# [To do]
Repeat all of the entries, please, keeping each line exact.

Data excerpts
------------------------------------------------------------------------
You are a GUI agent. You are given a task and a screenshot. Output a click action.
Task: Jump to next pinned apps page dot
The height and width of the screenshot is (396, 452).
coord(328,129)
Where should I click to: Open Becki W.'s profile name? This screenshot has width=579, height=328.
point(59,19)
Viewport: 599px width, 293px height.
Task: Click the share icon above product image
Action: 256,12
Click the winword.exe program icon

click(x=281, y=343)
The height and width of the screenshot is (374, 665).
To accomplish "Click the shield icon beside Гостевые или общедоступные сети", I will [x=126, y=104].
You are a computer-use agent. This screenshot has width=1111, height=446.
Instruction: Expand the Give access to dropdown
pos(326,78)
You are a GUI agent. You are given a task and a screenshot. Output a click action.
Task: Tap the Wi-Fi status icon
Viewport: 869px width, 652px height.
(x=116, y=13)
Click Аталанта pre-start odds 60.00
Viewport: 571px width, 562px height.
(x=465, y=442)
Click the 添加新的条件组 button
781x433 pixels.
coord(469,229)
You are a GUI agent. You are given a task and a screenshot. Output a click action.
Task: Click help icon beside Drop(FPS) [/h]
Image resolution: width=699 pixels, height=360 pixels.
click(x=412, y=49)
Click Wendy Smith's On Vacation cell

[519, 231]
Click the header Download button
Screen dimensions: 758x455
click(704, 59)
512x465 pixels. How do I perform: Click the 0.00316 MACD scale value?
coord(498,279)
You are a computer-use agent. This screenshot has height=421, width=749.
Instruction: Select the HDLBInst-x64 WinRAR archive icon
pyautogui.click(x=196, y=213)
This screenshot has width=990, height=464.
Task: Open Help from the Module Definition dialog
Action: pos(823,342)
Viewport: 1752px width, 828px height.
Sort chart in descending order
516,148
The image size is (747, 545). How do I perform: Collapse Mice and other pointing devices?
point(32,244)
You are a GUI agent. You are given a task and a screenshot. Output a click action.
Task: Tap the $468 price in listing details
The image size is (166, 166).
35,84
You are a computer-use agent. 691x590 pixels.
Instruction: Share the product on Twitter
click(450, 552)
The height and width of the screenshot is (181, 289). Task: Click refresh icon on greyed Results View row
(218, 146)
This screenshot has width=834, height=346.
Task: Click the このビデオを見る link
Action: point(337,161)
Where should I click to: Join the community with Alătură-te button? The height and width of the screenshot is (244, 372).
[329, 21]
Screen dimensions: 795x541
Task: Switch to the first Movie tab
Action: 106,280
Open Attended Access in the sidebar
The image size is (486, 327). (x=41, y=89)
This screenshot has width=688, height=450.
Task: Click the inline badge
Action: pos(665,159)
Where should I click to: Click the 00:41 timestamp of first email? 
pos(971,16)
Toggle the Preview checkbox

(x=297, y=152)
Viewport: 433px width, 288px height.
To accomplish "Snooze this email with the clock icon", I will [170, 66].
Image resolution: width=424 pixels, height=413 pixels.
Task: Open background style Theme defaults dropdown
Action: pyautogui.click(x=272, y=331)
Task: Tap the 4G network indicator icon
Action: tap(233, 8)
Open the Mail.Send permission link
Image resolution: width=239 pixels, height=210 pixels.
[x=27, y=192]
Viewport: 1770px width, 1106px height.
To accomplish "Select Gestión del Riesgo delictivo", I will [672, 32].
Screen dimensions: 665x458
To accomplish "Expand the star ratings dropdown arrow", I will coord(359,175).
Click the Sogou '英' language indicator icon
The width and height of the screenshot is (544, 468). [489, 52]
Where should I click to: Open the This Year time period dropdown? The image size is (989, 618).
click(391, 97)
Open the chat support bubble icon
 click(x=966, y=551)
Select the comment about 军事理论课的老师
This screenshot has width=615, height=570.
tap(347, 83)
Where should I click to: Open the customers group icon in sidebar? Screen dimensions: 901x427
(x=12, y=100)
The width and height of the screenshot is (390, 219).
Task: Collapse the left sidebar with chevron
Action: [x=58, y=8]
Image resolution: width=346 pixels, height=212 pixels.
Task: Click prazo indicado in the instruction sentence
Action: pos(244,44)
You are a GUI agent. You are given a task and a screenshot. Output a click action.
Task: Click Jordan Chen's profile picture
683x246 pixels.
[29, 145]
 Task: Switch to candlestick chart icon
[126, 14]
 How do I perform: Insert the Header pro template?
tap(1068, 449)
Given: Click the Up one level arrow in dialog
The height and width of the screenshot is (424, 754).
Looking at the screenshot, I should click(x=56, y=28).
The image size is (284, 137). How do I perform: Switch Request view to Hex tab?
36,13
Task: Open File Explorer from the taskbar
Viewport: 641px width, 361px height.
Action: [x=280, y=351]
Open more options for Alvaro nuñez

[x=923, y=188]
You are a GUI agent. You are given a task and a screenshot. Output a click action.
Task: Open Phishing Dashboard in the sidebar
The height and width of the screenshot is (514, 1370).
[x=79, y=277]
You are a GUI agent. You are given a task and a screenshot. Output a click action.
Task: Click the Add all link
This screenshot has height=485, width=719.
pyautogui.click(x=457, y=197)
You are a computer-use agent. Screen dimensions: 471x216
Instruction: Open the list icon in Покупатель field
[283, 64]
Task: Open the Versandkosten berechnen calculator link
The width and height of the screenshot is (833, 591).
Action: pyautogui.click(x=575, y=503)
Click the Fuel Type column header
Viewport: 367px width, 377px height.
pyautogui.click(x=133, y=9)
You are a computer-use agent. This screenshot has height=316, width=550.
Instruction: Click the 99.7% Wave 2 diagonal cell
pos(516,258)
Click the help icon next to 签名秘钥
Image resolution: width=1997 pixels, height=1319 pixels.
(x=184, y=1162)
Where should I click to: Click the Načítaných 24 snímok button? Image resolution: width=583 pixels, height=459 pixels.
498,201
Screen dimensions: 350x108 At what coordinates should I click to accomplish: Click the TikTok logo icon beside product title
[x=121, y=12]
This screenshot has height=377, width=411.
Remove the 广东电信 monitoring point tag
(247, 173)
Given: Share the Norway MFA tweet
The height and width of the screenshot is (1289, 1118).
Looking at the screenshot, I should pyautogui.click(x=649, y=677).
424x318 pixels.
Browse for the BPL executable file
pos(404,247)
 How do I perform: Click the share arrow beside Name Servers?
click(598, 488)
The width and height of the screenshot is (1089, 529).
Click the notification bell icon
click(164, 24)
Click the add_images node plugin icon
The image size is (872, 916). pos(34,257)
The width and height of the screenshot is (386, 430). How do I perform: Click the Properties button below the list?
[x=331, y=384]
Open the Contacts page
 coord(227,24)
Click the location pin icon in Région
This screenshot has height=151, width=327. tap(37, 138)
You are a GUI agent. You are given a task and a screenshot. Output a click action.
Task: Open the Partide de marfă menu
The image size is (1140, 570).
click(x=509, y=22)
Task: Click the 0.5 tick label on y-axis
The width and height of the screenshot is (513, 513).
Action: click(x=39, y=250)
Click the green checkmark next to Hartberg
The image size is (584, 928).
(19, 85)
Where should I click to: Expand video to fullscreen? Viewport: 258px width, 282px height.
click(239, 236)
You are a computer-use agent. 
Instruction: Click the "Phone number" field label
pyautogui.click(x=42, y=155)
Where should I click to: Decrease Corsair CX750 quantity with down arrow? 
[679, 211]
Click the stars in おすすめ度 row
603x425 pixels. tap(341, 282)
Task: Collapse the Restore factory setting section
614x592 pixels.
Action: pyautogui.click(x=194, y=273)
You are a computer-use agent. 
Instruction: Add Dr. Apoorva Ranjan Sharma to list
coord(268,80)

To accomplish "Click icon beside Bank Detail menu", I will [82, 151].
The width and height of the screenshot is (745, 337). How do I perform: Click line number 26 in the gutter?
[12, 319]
------------------------------------------------------------------------
# [Response]
You are a GUI agent. You are given a task and a screenshot. Output a click action.
Task: Jump to next pinned apps page dot
The height and width of the screenshot is (396, 452).
coord(328,129)
Where should I click to: Open Becki W.'s profile name? This screenshot has width=579, height=328.
point(59,19)
Viewport: 599px width, 293px height.
Task: Click the share icon above product image
Action: 256,12
Click the winword.exe program icon

click(x=281, y=343)
The height and width of the screenshot is (374, 665).
To accomplish "Click the shield icon beside Гостевые или общедоступные сети", I will [x=126, y=104].
You are a computer-use agent. This screenshot has width=1111, height=446.
Instruction: Expand the Give access to dropdown
pos(326,78)
You are a GUI agent. You are given a task and a screenshot. Output a click action.
Task: Tap the Wi-Fi status icon
Viewport: 869px width, 652px height.
(x=116, y=13)
Click Аталанта pre-start odds 60.00
Viewport: 571px width, 562px height.
(x=465, y=442)
Click the 添加新的条件组 button
781x433 pixels.
coord(469,229)
You are a GUI agent. You are given a task and a screenshot. Output a click action.
Task: Click help icon beside Drop(FPS) [/h]
Image resolution: width=699 pixels, height=360 pixels.
click(x=412, y=49)
Click Wendy Smith's On Vacation cell

[519, 231]
Click the header Download button
Screen dimensions: 758x455
click(704, 59)
512x465 pixels. How do I perform: Click the 0.00316 MACD scale value?
coord(498,279)
You are a computer-use agent. This screenshot has height=421, width=749.
Instruction: Select the HDLBInst-x64 WinRAR archive icon
pyautogui.click(x=196, y=213)
This screenshot has width=990, height=464.
Task: Open Help from the Module Definition dialog
Action: pos(823,342)
Viewport: 1752px width, 828px height.
Sort chart in descending order
516,148
The image size is (747, 545). How do I perform: Collapse Mice and other pointing devices?
point(32,244)
You are a GUI agent. You are given a task and a screenshot. Output a click action.
Task: Tap the $468 price in listing details
The image size is (166, 166).
35,84
You are a computer-use agent. 691x590 pixels.
Instruction: Share the product on Twitter
click(450, 552)
The height and width of the screenshot is (181, 289). Task: Click refresh icon on greyed Results View row
(218, 146)
This screenshot has width=834, height=346.
Task: Click the このビデオを見る link
Action: point(337,161)
Where should I click to: Join the community with Alătură-te button? The height and width of the screenshot is (244, 372).
[329, 21]
Screen dimensions: 795x541
Task: Switch to the first Movie tab
Action: 106,280
Open Attended Access in the sidebar
The image size is (486, 327). (x=41, y=89)
This screenshot has width=688, height=450.
Task: Click the inline badge
Action: pos(665,159)
Where should I click to: Click the 00:41 timestamp of first email? 
pos(971,16)
Toggle the Preview checkbox

(x=297, y=152)
Viewport: 433px width, 288px height.
To accomplish "Snooze this email with the clock icon", I will [170, 66].
Image resolution: width=424 pixels, height=413 pixels.
Task: Open background style Theme defaults dropdown
Action: pyautogui.click(x=272, y=331)
Task: Tap the 4G network indicator icon
Action: tap(233, 8)
Open the Mail.Send permission link
Image resolution: width=239 pixels, height=210 pixels.
[x=27, y=192]
Viewport: 1770px width, 1106px height.
To accomplish "Select Gestión del Riesgo delictivo", I will [672, 32].
Screen dimensions: 665x458
To accomplish "Expand the star ratings dropdown arrow", I will coord(359,175).
Click the Sogou '英' language indicator icon
The width and height of the screenshot is (544, 468). [489, 52]
Where should I click to: Open the This Year time period dropdown? The image size is (989, 618).
click(391, 97)
Open the chat support bubble icon
 click(x=966, y=551)
Select the comment about 军事理论课的老师
This screenshot has width=615, height=570.
tap(347, 83)
Where should I click to: Open the customers group icon in sidebar? Screen dimensions: 901x427
(x=12, y=100)
The width and height of the screenshot is (390, 219).
Task: Collapse the left sidebar with chevron
Action: [x=58, y=8]
Image resolution: width=346 pixels, height=212 pixels.
Task: Click prazo indicado in the instruction sentence
Action: pos(244,44)
You are a GUI agent. You are given a task and a screenshot. Output a click action.
Task: Click Jordan Chen's profile picture
683x246 pixels.
[29, 145]
 Task: Switch to candlestick chart icon
[126, 14]
 How do I perform: Insert the Header pro template?
tap(1068, 449)
Given: Click the Up one level arrow in dialog
The height and width of the screenshot is (424, 754).
Looking at the screenshot, I should click(x=56, y=28).
The image size is (284, 137). How do I perform: Switch Request view to Hex tab?
36,13
Task: Open File Explorer from the taskbar
Viewport: 641px width, 361px height.
Action: [x=280, y=351]
Open more options for Alvaro nuñez

[x=923, y=188]
You are a GUI agent. You are given a task and a screenshot. Output a click action.
Task: Open Phishing Dashboard in the sidebar
The height and width of the screenshot is (514, 1370).
[x=79, y=277]
You are a GUI agent. You are given a task and a screenshot. Output a click action.
Task: Click the Add all link
This screenshot has height=485, width=719.
pyautogui.click(x=457, y=197)
You are a computer-use agent. Screen dimensions: 471x216
Instruction: Open the list icon in Покупатель field
[283, 64]
Task: Open the Versandkosten berechnen calculator link
The width and height of the screenshot is (833, 591).
Action: pyautogui.click(x=575, y=503)
Click the Fuel Type column header
Viewport: 367px width, 377px height.
pyautogui.click(x=133, y=9)
You are a computer-use agent. This screenshot has height=316, width=550.
Instruction: Click the 99.7% Wave 2 diagonal cell
pos(516,258)
Click the help icon next to 签名秘钥
Image resolution: width=1997 pixels, height=1319 pixels.
(x=184, y=1162)
Where should I click to: Click the Načítaných 24 snímok button? Image resolution: width=583 pixels, height=459 pixels.
498,201
Screen dimensions: 350x108 At what coordinates should I click to accomplish: Click the TikTok logo icon beside product title
[x=121, y=12]
This screenshot has height=377, width=411.
Remove the 广东电信 monitoring point tag
(247, 173)
Given: Share the Norway MFA tweet
The height and width of the screenshot is (1289, 1118).
Looking at the screenshot, I should pyautogui.click(x=649, y=677).
424x318 pixels.
Browse for the BPL executable file
pos(404,247)
 How do I perform: Click the share arrow beside Name Servers?
click(598, 488)
The width and height of the screenshot is (1089, 529).
Click the notification bell icon
click(164, 24)
Click the add_images node plugin icon
The image size is (872, 916). pos(34,257)
The width and height of the screenshot is (386, 430). How do I perform: Click the Properties button below the list?
[x=331, y=384]
Open the Contacts page
 coord(227,24)
Click the location pin icon in Région
This screenshot has height=151, width=327. tap(37, 138)
You are a GUI agent. You are given a task and a screenshot. Output a click action.
Task: Open the Partide de marfă menu
The image size is (1140, 570).
click(x=509, y=22)
Task: Click the 0.5 tick label on y-axis
The width and height of the screenshot is (513, 513).
Action: click(x=39, y=250)
Click the green checkmark next to Hartberg
The image size is (584, 928).
(19, 85)
Where should I click to: Expand video to fullscreen? Viewport: 258px width, 282px height.
click(239, 236)
You are a computer-use agent. 
Instruction: Click the "Phone number" field label
pyautogui.click(x=42, y=155)
Where should I click to: Decrease Corsair CX750 quantity with down arrow? 
[679, 211]
Click the stars in おすすめ度 row
603x425 pixels. tap(341, 282)
Task: Collapse the Restore factory setting section
614x592 pixels.
Action: pyautogui.click(x=194, y=273)
You are a computer-use agent. 
Instruction: Add Dr. Apoorva Ranjan Sharma to list
coord(268,80)

To accomplish "Click icon beside Bank Detail menu", I will [82, 151].
The width and height of the screenshot is (745, 337). How do I perform: Click line number 26 in the gutter?
[12, 319]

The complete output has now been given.